Who Will Make Health Care Decisions When You Can’t?

Learn why you should have a Durable Power of Attorney for Health Care and a Living Will.

By Joanna K. Murphy

Our lives were disrupted and our daily routines changed dramatically since the first days of the COVID-19 pandemic. The “Safer At Home” mandate kept many of us close to home and allowed us the opportunity to ask ourselves what is truly important. Undoubtedly, the answer for the majority of us: those we love. Many Trust Company of Oklahoma clients also turned their attention to estate planning to protect their loved ones should the worst happen.


A complete estate plan includes at its core: a will and/or a revocable trust, a financial power of attorney, a health care power of attorney, and a living will.

Most often, it is the will and/or the revocable trust that gets the most time and attention. Of course, it is important to make sure that your assets are protected for you and those you wish to benefit upon your death. However, arguably just as important is making sure that you are protected should you ever be unable to make your own decisions regarding your medical care. Given the times we are currently living through, let’s focus on two documents: the Oklahoma Durable Power of Attorney for Health Care and the Advance Directive for Health Care. Those two documents take center stage when someone becomes critically ill.     


Most of us are familiar with the financial power of attorney. This is the document that authorizes a trusted individual or entity such as TCO to make financial decisions and manage financial assets for an individual who is permanently or temporarily unable to do so.

The Durable Power of Attorney for Health Care is very similar except that it authorizes a trusted individual (the “agent” or “attorney-in-fact”) to make health care decisions for a person (the “principal”) who is permanently or temporarily unable to do so. This document will authorize your agent to decide what type of health care you will receive and where you will receive it. What hospital will you go to should you require that level of care? What doctors will you see? Will you participate in clinical trials if you are a candidate? Will you be cared for at home or in an assisted living facility? These are just a few examples of the types of questions your agent will answer for you.     

The Durable Power of Attorney for Health Care is designed to be a more general document that will give your agent broad powers to make medical decisions on your behalf.


The Advance Directive for Health Care, more commonly referred to as the living will, is the document in which you can provide more specific instructions as to the types of life-sustaining and other medical treatments you wish to receive, generally at the end of your life. In this document, you may also make your wishes known regarding organ donation. Think of this document as a guide to assist your agent in making end-of-life decisions for you.   

While we can give ourselves a congratulatory pat on the back once we have these documents in place, this is not enough to ensure that our wishes regarding medical care will be carried out as we would want.

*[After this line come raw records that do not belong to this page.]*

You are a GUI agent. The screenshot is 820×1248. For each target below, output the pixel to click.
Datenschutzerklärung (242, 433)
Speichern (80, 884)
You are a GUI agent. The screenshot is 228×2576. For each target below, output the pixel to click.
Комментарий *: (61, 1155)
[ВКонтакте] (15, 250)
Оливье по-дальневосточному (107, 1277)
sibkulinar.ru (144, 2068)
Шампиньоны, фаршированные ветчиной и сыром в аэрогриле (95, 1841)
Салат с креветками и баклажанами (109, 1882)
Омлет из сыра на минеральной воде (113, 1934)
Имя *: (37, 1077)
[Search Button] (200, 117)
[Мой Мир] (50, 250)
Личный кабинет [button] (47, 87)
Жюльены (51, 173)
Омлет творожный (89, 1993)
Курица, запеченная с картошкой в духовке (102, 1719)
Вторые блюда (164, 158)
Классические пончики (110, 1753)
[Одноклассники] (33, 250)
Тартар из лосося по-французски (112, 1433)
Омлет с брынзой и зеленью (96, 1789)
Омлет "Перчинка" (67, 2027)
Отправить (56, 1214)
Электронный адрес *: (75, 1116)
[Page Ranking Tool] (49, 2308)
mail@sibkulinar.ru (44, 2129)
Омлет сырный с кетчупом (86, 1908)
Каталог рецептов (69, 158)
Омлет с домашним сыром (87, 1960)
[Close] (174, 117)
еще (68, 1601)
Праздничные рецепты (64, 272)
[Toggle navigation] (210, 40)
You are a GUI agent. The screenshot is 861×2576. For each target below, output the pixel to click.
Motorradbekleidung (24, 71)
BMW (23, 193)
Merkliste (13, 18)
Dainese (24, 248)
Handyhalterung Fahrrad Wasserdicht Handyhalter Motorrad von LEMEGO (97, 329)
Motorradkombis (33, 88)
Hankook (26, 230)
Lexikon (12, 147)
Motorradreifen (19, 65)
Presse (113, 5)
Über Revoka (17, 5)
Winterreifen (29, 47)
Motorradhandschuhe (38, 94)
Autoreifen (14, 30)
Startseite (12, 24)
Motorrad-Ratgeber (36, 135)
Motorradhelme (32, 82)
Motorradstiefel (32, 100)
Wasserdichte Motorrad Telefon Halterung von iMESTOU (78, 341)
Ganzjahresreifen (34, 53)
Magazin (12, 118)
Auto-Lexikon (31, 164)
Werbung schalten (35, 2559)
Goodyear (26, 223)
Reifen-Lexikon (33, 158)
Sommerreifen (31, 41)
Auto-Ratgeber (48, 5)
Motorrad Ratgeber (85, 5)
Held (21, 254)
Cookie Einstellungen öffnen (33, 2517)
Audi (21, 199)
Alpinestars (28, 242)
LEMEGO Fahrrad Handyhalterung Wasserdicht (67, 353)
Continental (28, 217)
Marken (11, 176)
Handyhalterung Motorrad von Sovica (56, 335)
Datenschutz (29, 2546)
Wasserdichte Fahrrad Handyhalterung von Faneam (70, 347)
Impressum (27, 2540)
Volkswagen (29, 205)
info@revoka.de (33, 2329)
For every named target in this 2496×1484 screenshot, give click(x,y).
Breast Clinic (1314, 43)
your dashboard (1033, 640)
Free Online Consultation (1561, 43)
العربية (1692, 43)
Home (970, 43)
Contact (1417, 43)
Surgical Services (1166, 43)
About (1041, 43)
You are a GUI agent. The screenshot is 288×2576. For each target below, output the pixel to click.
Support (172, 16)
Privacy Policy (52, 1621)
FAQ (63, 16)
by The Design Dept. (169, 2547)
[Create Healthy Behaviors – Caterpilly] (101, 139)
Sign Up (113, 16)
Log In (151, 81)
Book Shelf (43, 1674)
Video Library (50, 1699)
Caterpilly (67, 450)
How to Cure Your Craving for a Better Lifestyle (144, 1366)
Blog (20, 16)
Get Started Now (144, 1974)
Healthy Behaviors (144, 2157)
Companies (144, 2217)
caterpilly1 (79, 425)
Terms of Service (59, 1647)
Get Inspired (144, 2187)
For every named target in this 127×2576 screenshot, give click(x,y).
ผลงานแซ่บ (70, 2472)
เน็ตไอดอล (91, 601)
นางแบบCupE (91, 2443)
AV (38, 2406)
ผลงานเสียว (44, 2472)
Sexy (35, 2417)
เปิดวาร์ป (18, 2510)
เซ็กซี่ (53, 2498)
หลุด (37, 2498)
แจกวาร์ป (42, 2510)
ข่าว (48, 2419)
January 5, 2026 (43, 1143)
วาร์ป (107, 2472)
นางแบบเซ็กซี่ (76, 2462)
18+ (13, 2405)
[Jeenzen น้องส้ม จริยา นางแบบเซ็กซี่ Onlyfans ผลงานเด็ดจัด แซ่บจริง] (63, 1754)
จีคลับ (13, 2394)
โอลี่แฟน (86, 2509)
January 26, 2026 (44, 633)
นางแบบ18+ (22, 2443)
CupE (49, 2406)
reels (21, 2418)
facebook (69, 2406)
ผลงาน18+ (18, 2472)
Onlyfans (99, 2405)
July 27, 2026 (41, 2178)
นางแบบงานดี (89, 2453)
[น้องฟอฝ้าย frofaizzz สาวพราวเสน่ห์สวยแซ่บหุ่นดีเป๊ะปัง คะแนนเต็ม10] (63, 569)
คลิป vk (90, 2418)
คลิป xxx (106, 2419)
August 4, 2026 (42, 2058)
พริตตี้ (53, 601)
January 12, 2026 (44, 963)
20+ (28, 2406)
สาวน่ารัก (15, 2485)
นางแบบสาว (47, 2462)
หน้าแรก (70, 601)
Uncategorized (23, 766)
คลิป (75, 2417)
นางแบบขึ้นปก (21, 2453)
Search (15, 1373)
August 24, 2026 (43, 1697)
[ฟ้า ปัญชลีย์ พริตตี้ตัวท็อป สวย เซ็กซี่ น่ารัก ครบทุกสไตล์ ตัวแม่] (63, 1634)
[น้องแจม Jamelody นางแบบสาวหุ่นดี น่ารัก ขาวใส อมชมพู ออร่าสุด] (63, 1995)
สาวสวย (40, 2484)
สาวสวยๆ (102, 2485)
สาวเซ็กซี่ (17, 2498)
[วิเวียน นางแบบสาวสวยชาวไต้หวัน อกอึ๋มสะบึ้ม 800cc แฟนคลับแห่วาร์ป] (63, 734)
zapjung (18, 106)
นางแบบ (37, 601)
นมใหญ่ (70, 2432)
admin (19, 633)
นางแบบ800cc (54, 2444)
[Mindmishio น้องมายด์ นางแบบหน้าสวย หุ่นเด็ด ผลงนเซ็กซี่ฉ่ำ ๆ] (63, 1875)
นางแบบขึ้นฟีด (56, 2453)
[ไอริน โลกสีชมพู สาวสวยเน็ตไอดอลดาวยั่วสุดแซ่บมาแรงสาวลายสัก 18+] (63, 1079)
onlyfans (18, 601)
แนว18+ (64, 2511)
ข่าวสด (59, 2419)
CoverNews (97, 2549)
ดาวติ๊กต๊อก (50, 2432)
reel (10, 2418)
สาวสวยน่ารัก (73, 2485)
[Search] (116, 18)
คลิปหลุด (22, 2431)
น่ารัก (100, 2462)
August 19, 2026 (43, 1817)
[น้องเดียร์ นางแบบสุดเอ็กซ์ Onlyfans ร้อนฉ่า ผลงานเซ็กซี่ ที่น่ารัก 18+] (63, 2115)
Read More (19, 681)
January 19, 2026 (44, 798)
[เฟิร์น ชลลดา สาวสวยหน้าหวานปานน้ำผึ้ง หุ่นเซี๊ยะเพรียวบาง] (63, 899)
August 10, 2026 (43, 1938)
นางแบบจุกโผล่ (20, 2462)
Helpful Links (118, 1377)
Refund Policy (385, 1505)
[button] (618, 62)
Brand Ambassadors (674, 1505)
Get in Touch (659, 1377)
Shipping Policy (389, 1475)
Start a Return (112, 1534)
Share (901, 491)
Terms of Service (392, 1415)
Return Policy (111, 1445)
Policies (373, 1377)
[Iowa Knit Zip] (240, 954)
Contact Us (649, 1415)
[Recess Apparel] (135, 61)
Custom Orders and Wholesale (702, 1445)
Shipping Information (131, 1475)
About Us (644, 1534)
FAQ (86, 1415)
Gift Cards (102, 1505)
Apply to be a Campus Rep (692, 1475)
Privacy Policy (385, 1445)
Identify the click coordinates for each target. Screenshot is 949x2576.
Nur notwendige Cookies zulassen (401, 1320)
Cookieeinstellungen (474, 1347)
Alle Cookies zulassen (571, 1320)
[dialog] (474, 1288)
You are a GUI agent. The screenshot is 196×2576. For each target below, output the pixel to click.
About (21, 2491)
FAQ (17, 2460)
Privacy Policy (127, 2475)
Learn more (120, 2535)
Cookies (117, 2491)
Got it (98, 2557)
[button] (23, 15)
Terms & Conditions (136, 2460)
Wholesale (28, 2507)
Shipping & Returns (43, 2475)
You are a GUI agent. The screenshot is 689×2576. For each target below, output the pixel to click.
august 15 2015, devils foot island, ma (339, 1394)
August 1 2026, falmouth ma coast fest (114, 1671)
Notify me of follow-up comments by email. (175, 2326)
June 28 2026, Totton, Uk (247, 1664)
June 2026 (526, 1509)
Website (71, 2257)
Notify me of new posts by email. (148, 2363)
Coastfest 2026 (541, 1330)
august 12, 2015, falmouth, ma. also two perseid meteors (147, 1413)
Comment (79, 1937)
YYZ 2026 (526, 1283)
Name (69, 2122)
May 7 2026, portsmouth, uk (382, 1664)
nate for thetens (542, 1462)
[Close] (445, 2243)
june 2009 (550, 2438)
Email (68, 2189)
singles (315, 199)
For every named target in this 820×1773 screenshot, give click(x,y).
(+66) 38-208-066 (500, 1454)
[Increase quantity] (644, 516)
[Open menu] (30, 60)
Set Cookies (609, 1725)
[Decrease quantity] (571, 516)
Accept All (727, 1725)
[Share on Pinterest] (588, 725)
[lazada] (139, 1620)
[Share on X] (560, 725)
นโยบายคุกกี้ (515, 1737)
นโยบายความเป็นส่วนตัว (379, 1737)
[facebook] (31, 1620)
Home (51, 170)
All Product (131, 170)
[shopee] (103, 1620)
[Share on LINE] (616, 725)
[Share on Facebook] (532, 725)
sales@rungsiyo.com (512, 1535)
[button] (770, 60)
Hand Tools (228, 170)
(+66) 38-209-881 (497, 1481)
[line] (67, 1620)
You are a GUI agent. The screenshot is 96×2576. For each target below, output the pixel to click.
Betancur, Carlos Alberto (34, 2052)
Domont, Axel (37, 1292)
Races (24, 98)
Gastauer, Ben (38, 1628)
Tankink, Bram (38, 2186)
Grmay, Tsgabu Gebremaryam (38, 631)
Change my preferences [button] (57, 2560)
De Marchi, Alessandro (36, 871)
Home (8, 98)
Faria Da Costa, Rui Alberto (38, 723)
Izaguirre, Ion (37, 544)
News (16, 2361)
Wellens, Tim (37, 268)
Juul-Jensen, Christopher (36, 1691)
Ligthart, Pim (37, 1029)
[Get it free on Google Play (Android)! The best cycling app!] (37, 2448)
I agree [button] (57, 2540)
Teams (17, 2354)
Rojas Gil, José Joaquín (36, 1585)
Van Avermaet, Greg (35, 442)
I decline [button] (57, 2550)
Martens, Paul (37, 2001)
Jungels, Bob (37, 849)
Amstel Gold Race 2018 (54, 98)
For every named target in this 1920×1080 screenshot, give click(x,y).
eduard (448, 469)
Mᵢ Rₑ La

While we are still healthy and able, we should take the time to speak to those we have designated to make our decisions for us when we cannot. Let them know that they are named in our health care documents and make sure they have ready access to those documents should they be needed.

Have those uncomfortable but necessary conversations about what a good quality of life means to you and when is that quality of life gone. Discuss your wishes regarding organ donation, funeral arrangements, and disposition of your body when the time comes.    

Presently, there is much that is out of our control because of COVID-19. However, we can take steps right now to have our voice heard when it comes to our health care decisions, even if we can no longer speak.